No, it seems that the craziest, most reprehensible thing one can possibly say about North Korea is that it wants to unify the peninsula with as little bloodshed as possible. And apparently the worst thing one can say about the South Koreans — “INSANE” “psychobabble” even – is that the North might have reason to believe they wouldn’t fight to the death against such an effort. (Needless to say, I never said South Koreans are ready to “give away” their republic, as “T.K.” is no doubt well aware.)
I repeat: it is self-styled progressives and liberals who find these ideas so scandalous. True, I have often clashed at conferences with South Korean conservatives who bristle at my emphasis on the North’s nationalism. Being nationalists themselves, albeit of a more moderate sort, they think it makes the regime look too respectable, dignified, legitimate. I am told to chalk up the unification drive to a communizing urge — “it sounds scarier that way,” I was helpfully advised — or to the regime’s evil desire to cause as much suffering as possible. But the other side of the spectrum now seems far more upset.
Particularly striking is the general tendency to identify the idea as my personal thing. “T.K.” has not yet questioned the sanity of South Korea’s Minister of Unification, though he too is alarmed by increasing signals that Pyongyang wants to use its nukes to take over the peninsula. And many quite moderate analysts in South Korea have been saying much the same stuff since the 1990s. But for the Westerners now raging on Twitter, this is my trademarked idea. (As it becomes harder and harder to refute, the tendency will no doubt go in the opposite direction.) [B.R. Myers]
You can read much more at the link, but B.R. Myers is not the only person who has been advocating this viewpoint. It makes me wonder if the criticism he is receiving is caused more by the fact that his viewpoint is gaining traction with people inside the Trump administration?
I think it is a pretty good opinion. nK works to drive the wedge between the US and South Korea. They work the issues right it could work out. No I don’t think nK will attack south, but in their playbook they won’t have to. nK setting the conditions so the idiots in the south invite them in (like the Olympics).
We’ve already had one lefty coup. Not impossible that they’d lay out the unification mat and abrogate the US-ROK alliance.

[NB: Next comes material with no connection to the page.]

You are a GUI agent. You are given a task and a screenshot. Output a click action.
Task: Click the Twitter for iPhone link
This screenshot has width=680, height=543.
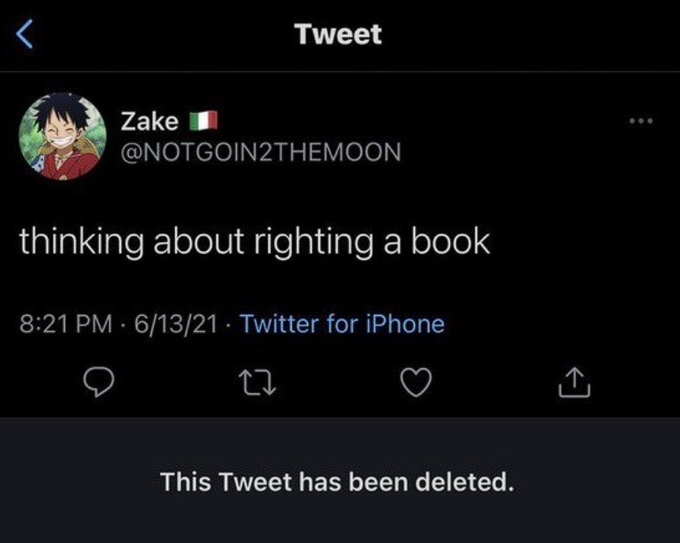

I think you may be right, that is, the attacks are not on Myers’ actual positions (which are well-reasoned and, imho, convincing), but based on the skewed belief that if the Trumpistas like these ideas then there must be something wrong with the ideas. Confirmation bias, I think we call that. I don’t like Trump one bit, but his NK policies, so far, have been a lot more straightfoward than Obama’s. And however much respect I have for Obama, the bulk of his foreign policy, again, imho, sucked.